Exercise instructions ▸ Only the lines below between the ones containing "Task: Click the G.SKILL" and "This screenshot has width=1280, height=640.", inclusive, are to be reproduced, each exactly as it stands.

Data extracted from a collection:
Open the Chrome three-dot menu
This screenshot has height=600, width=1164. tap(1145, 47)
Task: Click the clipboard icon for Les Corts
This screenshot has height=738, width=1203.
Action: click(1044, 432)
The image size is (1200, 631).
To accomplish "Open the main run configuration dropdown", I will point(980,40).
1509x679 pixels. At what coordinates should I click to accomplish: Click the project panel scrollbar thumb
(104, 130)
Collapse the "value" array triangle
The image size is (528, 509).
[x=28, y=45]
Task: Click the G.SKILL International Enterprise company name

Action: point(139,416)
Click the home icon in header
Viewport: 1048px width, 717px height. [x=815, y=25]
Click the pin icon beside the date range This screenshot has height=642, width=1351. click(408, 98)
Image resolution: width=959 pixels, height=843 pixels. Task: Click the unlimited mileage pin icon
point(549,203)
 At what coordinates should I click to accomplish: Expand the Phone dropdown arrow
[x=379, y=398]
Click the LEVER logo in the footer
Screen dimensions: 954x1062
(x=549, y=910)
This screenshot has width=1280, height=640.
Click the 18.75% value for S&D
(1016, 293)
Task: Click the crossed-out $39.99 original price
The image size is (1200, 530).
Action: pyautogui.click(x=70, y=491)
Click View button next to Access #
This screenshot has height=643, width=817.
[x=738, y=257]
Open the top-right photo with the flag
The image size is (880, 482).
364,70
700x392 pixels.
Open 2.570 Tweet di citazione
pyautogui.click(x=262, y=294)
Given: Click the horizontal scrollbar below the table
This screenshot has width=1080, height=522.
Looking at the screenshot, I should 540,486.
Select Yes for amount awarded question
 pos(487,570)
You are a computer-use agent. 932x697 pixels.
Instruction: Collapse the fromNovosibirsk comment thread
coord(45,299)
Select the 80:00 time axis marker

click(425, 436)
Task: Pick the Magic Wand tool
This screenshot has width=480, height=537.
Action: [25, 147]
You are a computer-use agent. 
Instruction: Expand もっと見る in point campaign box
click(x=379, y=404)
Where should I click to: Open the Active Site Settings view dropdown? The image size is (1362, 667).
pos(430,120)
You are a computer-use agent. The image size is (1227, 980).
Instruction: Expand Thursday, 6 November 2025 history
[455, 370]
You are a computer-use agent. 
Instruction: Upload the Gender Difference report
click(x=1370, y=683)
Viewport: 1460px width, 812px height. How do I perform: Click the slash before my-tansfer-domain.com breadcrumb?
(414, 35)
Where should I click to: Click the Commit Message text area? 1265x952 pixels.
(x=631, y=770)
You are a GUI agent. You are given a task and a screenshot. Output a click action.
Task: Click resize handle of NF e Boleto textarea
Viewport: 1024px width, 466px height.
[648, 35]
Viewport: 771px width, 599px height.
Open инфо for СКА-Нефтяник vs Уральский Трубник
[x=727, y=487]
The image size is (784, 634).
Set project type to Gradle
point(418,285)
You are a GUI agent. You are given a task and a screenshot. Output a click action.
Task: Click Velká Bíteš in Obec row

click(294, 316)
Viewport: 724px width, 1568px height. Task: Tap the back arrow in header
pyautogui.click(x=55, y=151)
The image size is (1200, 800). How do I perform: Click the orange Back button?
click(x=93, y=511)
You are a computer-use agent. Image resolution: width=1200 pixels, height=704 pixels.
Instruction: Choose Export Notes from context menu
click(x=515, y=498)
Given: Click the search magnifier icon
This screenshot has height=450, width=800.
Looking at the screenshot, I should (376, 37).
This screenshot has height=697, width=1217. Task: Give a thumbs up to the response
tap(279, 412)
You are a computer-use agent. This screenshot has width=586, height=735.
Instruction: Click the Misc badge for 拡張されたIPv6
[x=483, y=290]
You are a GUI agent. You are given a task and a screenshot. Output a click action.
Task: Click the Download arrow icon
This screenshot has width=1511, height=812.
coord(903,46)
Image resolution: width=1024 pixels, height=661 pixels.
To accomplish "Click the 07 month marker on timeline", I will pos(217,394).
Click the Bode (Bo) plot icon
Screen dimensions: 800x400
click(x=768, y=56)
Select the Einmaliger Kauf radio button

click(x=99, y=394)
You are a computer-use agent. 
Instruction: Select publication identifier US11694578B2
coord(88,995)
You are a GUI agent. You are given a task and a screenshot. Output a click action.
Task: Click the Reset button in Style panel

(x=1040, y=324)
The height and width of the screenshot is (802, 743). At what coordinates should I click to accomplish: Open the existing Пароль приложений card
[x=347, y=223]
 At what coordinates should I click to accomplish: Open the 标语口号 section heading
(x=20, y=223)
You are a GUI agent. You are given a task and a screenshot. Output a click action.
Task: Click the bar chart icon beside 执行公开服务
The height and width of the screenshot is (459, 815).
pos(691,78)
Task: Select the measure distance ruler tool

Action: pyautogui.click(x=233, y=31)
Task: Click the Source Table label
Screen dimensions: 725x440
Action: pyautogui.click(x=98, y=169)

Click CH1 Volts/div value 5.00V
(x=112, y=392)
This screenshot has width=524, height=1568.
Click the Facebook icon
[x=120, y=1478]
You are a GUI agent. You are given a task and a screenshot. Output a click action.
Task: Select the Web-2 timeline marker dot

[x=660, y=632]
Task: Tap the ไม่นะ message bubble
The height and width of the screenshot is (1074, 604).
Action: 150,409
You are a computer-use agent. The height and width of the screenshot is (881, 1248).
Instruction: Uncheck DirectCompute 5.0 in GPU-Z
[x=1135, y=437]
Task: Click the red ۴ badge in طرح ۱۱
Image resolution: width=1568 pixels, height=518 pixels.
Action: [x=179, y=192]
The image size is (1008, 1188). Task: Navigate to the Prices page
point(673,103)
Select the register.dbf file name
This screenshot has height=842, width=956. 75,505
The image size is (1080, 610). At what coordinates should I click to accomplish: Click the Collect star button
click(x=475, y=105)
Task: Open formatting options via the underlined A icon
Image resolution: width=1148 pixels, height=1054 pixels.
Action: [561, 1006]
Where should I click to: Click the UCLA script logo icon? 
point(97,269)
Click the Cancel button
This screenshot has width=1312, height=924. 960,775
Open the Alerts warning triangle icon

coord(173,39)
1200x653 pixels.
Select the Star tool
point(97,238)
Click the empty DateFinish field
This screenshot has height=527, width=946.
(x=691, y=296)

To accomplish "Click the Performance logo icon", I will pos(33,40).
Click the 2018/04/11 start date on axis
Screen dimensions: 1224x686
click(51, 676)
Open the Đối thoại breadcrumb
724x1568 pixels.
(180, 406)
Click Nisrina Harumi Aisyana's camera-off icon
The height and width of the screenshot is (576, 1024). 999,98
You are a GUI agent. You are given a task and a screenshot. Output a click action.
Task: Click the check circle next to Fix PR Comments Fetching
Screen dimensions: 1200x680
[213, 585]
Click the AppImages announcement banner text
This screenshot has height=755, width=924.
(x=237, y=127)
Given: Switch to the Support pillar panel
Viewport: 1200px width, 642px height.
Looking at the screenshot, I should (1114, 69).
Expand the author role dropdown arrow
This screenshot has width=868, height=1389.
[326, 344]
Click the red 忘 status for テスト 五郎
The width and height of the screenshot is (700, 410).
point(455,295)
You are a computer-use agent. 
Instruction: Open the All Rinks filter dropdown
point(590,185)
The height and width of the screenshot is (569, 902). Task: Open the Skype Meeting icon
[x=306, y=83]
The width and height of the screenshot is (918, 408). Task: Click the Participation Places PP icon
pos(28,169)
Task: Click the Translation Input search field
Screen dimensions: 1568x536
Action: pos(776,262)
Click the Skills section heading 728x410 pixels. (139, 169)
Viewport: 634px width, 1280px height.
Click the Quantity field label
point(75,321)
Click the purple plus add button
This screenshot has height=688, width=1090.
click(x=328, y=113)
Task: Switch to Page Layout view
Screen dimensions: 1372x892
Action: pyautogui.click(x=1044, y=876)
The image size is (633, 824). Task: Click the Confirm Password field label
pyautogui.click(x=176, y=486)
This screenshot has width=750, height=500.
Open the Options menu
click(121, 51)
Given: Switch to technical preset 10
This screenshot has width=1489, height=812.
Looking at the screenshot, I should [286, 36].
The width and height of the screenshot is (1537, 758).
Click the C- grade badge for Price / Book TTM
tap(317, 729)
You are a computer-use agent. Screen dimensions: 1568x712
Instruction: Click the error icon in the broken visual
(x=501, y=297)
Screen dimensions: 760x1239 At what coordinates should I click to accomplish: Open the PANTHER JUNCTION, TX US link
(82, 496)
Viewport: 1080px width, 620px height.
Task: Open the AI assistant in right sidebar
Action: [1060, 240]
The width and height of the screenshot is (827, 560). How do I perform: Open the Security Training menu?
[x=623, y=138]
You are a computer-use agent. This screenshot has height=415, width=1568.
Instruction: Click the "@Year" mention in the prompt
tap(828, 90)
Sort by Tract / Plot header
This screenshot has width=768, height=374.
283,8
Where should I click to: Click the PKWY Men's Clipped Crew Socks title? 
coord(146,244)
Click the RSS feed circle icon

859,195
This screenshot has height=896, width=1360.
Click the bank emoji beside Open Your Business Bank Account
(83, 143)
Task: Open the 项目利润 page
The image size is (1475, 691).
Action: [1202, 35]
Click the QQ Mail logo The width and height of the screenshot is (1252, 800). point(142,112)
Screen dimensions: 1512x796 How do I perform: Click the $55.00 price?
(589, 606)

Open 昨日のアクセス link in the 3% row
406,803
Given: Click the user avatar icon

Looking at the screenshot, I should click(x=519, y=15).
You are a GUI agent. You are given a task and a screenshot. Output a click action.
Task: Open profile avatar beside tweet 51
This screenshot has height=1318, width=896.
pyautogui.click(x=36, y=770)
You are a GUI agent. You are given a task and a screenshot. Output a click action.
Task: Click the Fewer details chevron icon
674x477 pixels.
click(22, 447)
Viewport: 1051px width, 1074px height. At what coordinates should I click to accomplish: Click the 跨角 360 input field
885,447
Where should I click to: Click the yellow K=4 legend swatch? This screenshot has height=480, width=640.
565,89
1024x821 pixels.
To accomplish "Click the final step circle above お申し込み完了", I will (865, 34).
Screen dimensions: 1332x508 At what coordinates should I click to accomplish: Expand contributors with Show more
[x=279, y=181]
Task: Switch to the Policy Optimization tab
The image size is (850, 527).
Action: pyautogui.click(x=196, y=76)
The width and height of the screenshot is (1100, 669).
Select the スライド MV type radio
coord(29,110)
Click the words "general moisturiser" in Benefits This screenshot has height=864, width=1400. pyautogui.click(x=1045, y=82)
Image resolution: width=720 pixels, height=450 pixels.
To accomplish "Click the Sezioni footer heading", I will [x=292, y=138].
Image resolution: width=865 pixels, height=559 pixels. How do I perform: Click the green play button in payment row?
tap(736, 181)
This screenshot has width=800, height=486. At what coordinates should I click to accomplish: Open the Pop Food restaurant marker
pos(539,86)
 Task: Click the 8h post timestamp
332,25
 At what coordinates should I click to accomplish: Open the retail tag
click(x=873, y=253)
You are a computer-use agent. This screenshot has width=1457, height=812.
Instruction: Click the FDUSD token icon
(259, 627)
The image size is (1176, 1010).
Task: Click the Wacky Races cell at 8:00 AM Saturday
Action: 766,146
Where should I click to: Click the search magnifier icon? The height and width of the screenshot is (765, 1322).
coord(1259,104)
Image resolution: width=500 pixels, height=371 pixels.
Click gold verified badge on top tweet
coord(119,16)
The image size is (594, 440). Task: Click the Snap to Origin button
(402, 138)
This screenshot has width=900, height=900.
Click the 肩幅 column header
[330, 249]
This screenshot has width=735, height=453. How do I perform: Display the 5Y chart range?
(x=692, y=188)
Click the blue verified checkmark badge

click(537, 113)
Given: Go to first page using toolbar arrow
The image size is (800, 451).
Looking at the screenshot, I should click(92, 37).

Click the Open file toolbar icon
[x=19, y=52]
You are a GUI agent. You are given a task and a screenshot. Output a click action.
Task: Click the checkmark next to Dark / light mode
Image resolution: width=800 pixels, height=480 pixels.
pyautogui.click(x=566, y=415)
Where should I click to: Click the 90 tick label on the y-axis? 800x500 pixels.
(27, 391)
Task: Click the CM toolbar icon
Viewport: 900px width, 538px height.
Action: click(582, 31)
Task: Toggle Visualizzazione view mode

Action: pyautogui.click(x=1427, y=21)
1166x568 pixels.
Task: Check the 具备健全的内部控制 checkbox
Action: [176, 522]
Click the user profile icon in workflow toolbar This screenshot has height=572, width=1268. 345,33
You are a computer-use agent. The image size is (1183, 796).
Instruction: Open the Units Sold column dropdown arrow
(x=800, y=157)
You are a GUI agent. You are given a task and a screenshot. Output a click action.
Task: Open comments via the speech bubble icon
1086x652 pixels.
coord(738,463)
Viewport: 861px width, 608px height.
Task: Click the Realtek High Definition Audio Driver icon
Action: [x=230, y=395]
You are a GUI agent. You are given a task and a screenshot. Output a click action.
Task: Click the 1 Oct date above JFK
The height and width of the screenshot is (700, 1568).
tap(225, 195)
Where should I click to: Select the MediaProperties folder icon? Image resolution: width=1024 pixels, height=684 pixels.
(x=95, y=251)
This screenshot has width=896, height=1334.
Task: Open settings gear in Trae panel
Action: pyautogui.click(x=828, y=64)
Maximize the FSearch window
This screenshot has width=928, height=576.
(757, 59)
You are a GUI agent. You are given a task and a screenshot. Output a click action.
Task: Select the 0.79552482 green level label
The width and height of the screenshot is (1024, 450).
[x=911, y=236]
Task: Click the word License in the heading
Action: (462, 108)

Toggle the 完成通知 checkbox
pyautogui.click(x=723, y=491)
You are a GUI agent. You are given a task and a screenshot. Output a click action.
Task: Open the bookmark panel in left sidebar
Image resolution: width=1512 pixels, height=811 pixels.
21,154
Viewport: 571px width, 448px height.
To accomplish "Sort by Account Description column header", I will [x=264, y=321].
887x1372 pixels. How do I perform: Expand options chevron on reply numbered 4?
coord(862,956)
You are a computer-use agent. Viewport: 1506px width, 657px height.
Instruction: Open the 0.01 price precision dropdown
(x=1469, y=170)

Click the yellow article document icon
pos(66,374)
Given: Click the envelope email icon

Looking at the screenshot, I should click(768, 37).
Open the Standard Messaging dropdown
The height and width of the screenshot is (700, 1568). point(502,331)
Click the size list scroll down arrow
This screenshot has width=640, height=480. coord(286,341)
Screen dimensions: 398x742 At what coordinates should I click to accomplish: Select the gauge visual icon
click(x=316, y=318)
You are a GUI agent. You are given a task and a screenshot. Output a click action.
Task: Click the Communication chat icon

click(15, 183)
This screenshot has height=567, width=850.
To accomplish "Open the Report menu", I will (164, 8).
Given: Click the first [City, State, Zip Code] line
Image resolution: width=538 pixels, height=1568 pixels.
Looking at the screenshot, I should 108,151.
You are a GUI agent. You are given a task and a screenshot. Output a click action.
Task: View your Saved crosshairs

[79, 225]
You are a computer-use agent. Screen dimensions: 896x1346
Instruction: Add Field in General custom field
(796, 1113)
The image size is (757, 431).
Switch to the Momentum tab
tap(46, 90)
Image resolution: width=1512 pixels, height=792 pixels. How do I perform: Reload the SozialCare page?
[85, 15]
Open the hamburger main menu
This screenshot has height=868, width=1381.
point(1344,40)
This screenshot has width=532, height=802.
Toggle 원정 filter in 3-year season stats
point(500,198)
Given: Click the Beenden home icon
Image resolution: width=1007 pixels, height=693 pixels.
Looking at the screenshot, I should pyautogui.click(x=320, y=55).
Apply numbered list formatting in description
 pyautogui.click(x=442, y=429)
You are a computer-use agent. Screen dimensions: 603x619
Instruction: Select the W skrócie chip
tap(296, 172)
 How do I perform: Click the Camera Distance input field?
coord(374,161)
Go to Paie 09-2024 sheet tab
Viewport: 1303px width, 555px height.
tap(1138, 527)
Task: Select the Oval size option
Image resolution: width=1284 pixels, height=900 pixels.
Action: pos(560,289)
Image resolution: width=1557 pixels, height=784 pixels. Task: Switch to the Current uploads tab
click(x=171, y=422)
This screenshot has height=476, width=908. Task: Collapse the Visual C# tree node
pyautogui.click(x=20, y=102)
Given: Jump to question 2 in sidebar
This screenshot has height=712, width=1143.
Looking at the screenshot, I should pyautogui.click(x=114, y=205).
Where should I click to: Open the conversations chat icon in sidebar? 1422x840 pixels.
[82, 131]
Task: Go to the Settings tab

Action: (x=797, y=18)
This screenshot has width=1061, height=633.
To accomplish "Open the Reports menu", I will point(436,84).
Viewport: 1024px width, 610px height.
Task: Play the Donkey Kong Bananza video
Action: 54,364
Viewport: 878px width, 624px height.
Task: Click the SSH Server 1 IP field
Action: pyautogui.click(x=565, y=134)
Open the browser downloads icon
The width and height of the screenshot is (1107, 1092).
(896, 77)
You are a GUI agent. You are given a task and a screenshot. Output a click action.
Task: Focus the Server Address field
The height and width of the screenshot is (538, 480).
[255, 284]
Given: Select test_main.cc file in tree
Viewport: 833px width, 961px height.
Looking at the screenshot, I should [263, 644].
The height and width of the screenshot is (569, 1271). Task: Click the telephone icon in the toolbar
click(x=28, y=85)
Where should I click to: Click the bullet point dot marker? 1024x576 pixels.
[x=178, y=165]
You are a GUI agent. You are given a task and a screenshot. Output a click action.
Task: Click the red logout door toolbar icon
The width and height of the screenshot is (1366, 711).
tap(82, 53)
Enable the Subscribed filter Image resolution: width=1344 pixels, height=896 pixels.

Output below ▸
Task: Click the G.SKILL International Enterprise company name

Action: point(139,416)
Click the home icon in header
Viewport: 1048px width, 717px height. [x=815, y=25]
Click the pin icon beside the date range This screenshot has height=642, width=1351. click(408, 98)
Image resolution: width=959 pixels, height=843 pixels. Task: Click the unlimited mileage pin icon
point(549,203)
 At what coordinates should I click to accomplish: Expand the Phone dropdown arrow
[x=379, y=398]
Click the LEVER logo in the footer
Screen dimensions: 954x1062
(x=549, y=910)
This screenshot has width=1280, height=640.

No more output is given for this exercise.